● **RECORDS TO PROCESS**
--------------------------------------------------

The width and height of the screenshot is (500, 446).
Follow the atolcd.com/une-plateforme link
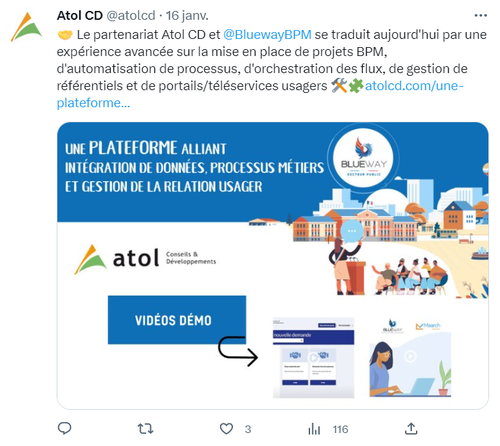click(x=260, y=94)
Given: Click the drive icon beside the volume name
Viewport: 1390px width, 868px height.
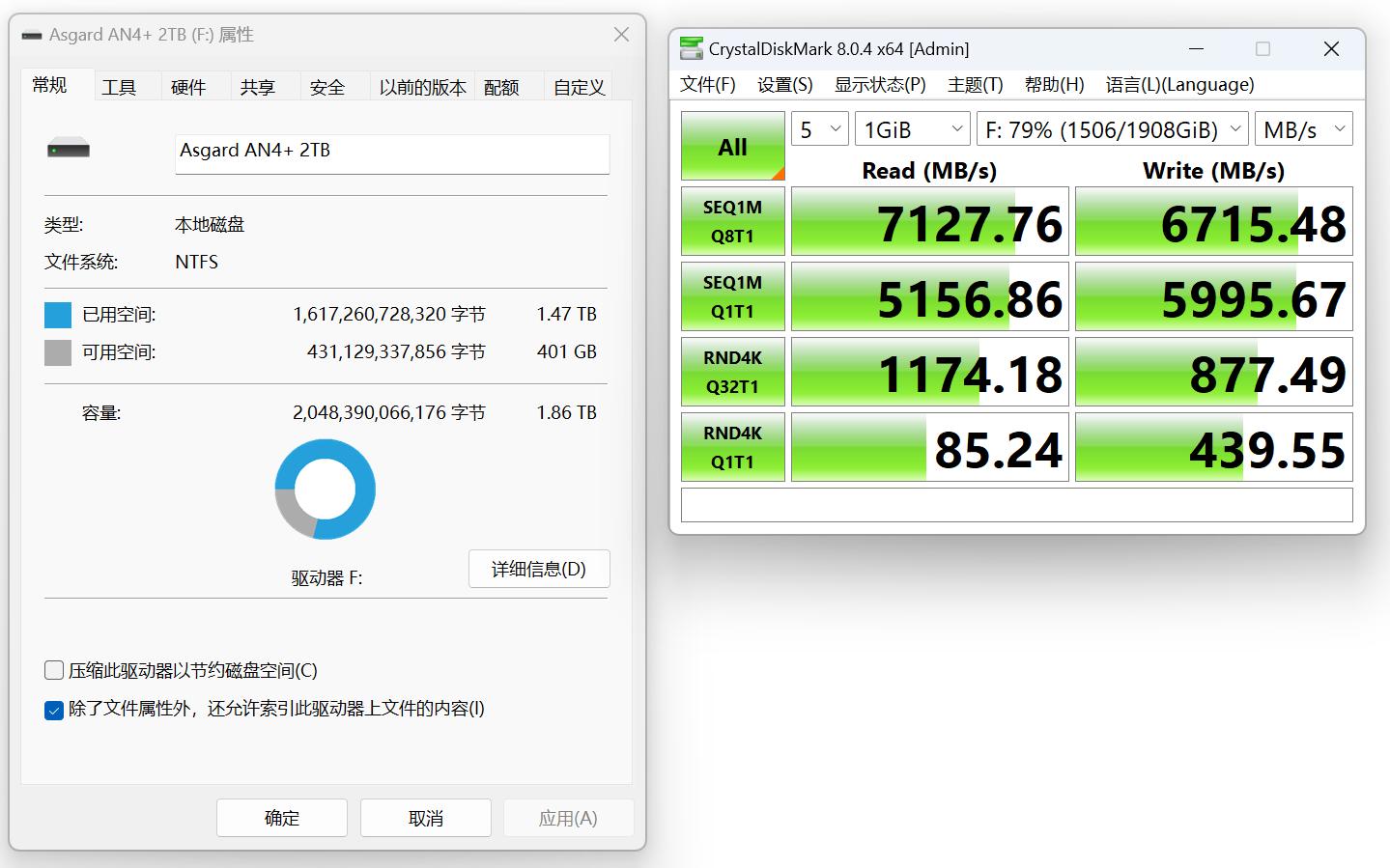Looking at the screenshot, I should click(68, 147).
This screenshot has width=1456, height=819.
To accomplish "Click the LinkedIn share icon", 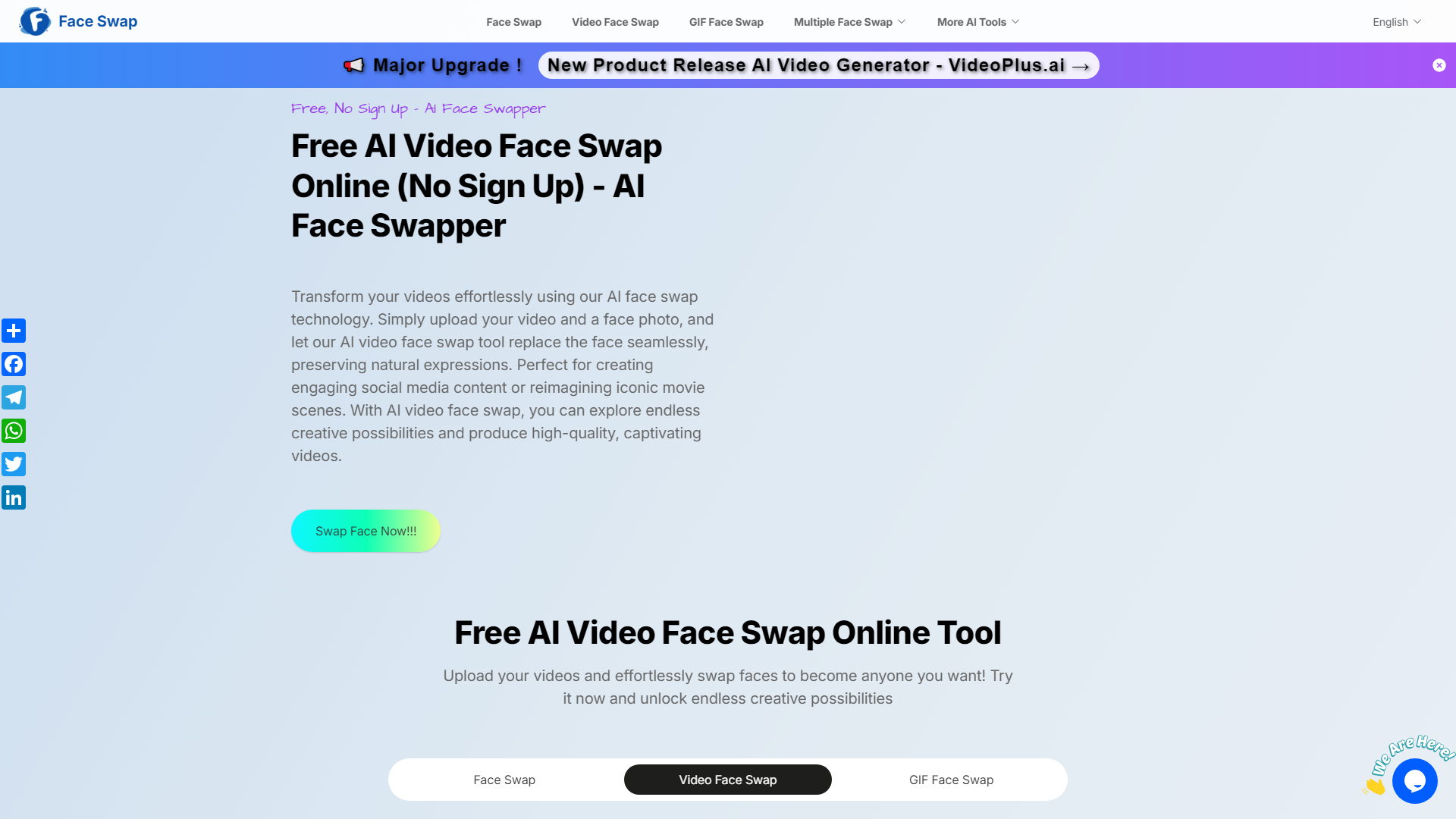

--------------------------------------------------

The records above are to be transcribed exactly, with every picture left out.

The width and height of the screenshot is (500, 446).
Follow the atolcd.com/une-plateforme link
click(x=260, y=94)
Given: Click the drive icon beside the volume name
Viewport: 1390px width, 868px height.
Looking at the screenshot, I should click(68, 147).
This screenshot has width=1456, height=819.
To accomplish "Click the LinkedIn share icon", 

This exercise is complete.